临床上这类处方不少见,具有主次分明、功用协调、方不板滞之特点。其他如气病及血,血病及气,阳损及阴,阴损及阳之证,皆应标本兼治。但所及之处,为善尚轻,而治疗就不能平分秋色,当大则大,当小则小。如补阳还五汤证是元气亏损,半身无气,无气则不能动,不能动即成半身不遂,故重用黄芪四两,以峻补其气,其余活血通经药物皆为小量。
此外,剧毒药、某些芳香开窍药用小量,不在此例。
大剂药与小剂药要各得其宜
小量(指一般常用量)用药,是根据病症需要而定,绝不能无原则无目的地乱开大包药,不能片面认为药量开得大才能治病,小了就不治病。如调和阴阳营卫,补扶气血虚弱,扫残余之邪,壮阳补火(火衰虽小剂而可助)等,均宜用小量药剂以缓图之。因为功能失调和虚弱的治疗要有个渐变过程,不能百废俱兴于一旦。有的医生就是习惯开大方,药味既多,分量又大,也不考虑是否药过于病。笔者认为,这不仅造成药物浪费,增加药费开支,而且效果也不见得好,甚至适得其反。诚然,病重药轻,药不胜病,也是难以取效的。如大瘟大毒,大积大聚,红肿高大,或气脱阳亡,或津亏液耗者,均宜用大剂以急治之,正所谓“欲起千钧之石,必须有千钧之力”否则,杯水车薪,无济于事。此外,有一些质重和平淡药物,用量亦不宜过小。有些特殊方药,特殊用量,也不要畏其大。

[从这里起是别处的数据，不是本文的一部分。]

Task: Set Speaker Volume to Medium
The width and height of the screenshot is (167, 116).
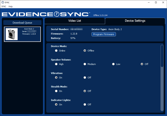Action: [85, 64]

除了根据疾病轻、重、缓、急施用小剂或大剂而外,还应根据年龄、体质、地区和气候之特点而斟酌用量,才不至于机械死板。
药量大小与配伍变化对疗效的影响
中医处方用药很讲究药量大小与配伍变化,同样的方药,用量不同,就有不同的疗效。如小承气汤、厚朴三物汤均由厚朴、枳实、大黄三味组成,但在药量上有所不同,而其所主证候及所产生的作用亦有区别。小承气汤是厚朴三两(汉代度量衡制),大黄四两,枳实三枚,治疗积胀俱轻之证,目的在于攻实:厚朴三物汤是厚朴八两,太黄四两,枳实五枚,治疗胀重积轻之证,目的在于行气除满。又如桂枝附子汤与桂枝去芍加附汤,药味完全相同,仅桂枝、附子的分量略有差异。桂枝去芍加附汤是桂枝三两,附子一枚;桂枝附子汤是桂枝四两,附子三枚,余皆相同。但两方主治却完全不同,前者治阳虚的脉促胸满恶寒,后者治风湿相搏的身体烦痛。这完全是因为桂枝、附子的用量关系,特别是附子的用量,小量则温经回阳,大量则力能镇痛。再如桂枝汤能调和营卫,解肌发汗,若再加桂枝二两,即为桂枝加桂汤,而治水寒之气上冲的奔豚证;若倍芍药加饴糖,就变为温养中脏、补虚和里的小建中汤了。
另外,还有一些方药分量比例经过长期实践证明,似有不能随便更改之意。如当归补血汤,黄芪5倍于当归才能起到阳生阴长、气旺血生之效(血脱须补气,阳生则阴长);桂枝汤中桂枝、白芍等量方可起到调和营卫之功。因此,临床使用方药,不可忽略这些经验。
总之,药量大小,是临床治疗中不可忽视的一个重要方面,用之得当,疗效就好,用之不当,疗效就差。辨证、立法、用药,三者缺一不可,即使辨证立法都对,而用药不精不准,不适量,同样会影响治疗效果。